_WHAT IS REQUIRED:_ Every line of the data is to be reproduced exactly.

_SUPPLIED DATA:_
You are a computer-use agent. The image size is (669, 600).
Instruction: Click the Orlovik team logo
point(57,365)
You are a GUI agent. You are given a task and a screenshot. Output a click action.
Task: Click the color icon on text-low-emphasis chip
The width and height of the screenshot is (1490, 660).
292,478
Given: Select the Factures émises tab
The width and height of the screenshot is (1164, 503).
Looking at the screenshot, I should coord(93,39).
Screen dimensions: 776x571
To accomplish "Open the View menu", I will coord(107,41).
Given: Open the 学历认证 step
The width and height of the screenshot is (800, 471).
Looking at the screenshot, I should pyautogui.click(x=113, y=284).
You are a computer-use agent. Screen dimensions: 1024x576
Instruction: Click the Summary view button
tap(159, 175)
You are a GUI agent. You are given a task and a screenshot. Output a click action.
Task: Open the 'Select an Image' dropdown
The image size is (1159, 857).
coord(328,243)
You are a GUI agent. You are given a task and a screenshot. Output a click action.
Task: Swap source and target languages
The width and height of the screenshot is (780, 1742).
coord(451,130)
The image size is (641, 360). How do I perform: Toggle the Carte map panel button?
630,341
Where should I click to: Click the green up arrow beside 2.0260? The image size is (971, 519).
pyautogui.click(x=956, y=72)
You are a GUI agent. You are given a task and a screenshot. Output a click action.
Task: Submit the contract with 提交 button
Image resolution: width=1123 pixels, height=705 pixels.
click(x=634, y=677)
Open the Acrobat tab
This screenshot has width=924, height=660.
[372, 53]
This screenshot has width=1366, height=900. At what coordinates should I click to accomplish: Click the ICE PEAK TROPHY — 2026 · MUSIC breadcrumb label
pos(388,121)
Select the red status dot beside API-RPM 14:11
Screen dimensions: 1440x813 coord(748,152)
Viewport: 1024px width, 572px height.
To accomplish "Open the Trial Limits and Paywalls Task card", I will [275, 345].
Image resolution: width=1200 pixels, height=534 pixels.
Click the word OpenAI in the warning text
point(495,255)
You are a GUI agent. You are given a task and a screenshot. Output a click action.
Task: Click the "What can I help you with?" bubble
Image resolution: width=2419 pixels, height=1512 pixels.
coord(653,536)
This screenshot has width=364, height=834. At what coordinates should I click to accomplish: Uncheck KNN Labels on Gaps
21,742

_FINISHED TASK:_
You are a computer-use agent. The image size is (669, 600).
Instruction: Click the Orlovik team logo
point(57,365)
You are a GUI agent. You are given a task and a screenshot. Output a click action.
Task: Click the color icon on text-low-emphasis chip
The width and height of the screenshot is (1490, 660).
292,478
Given: Select the Factures émises tab
The width and height of the screenshot is (1164, 503).
Looking at the screenshot, I should coord(93,39).
Screen dimensions: 776x571
To accomplish "Open the View menu", I will coord(107,41).
Given: Open the 学历认证 step
The width and height of the screenshot is (800, 471).
Looking at the screenshot, I should pyautogui.click(x=113, y=284).
You are a computer-use agent. Screen dimensions: 1024x576
Instruction: Click the Summary view button
tap(159, 175)
You are a GUI agent. You are given a task and a screenshot. Output a click action.
Task: Open the 'Select an Image' dropdown
The image size is (1159, 857).
coord(328,243)
You are a GUI agent. You are given a task and a screenshot. Output a click action.
Task: Swap source and target languages
The width and height of the screenshot is (780, 1742).
coord(451,130)
The image size is (641, 360). How do I perform: Toggle the Carte map panel button?
630,341
Where should I click to: Click the green up arrow beside 2.0260? The image size is (971, 519).
pyautogui.click(x=956, y=72)
You are a GUI agent. You are given a task and a screenshot. Output a click action.
Task: Submit the contract with 提交 button
Image resolution: width=1123 pixels, height=705 pixels.
click(x=634, y=677)
Open the Acrobat tab
This screenshot has width=924, height=660.
[372, 53]
This screenshot has width=1366, height=900. At what coordinates should I click to accomplish: Click the ICE PEAK TROPHY — 2026 · MUSIC breadcrumb label
pos(388,121)
Select the red status dot beside API-RPM 14:11
Screen dimensions: 1440x813 coord(748,152)
Viewport: 1024px width, 572px height.
To accomplish "Open the Trial Limits and Paywalls Task card", I will [275, 345].
Image resolution: width=1200 pixels, height=534 pixels.
Click the word OpenAI in the warning text
point(495,255)
You are a GUI agent. You are given a task and a screenshot. Output a click action.
Task: Click the "What can I help you with?" bubble
Image resolution: width=2419 pixels, height=1512 pixels.
coord(653,536)
This screenshot has width=364, height=834. At what coordinates should I click to accomplish: Uncheck KNN Labels on Gaps
21,742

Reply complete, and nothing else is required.